Tuesday 14 February 2012

Trying to inject positivity

My aim this week according to my FB status yesterday was to stay positive and have a good week. It failed at the first hurdle. yesterday was dire. Well no not dire but it was the sort of day where if it could wrong it did. And it was rounded off by a disgruntled Tony coming to bed after a not getting a single call during his time logged on declaring he's fed up and thinks he is going to quit. Like Steve ( from whom I have heard nothing since his minor meltdown on Friday night) I am sure he will bounce back. But why do I feel I have to try and solve their problems ? Its making me feel awful that I can't as if I am failing them in some way. But NONE of the issues causing problems are under my control at all.
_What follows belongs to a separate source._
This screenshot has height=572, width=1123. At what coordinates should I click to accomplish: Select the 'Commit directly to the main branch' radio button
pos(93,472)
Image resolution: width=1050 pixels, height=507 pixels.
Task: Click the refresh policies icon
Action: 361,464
So I really am being ridiculous. Margaret is also having problems. Betty took a turn for the worse last night although she has improved a bit. But David doesn't know what to do for the best and Margaret is moaning about his bad mood. In his shoes I'd be a basket case. Today is the anniversary of my diagnosis. I forgot that when I posted my positivity status yesterday - but I really DO have a lot to be positive about. But I am currently mulling over whether I should continue at the hospice. I am finding all the travel involved with it so tiring.To be honest what I want to do is tell them I won't be back in until after the wedding just to give myself a break from the driving. It will also enable me to get to Brenda's funeral and show some support for Brenda and H. But if I leave the hospice I won;t be giving reiki much. For someone who is supposed to be aiming for positivity there is a lot of negativity around. I need to deal with that. Just not sure how. But exercise, water and eating have all been going the wrong way over the past few days - and I know I need to get on top of things. Its the feeling of lack of control again. I need to remind myself I am in control of my life.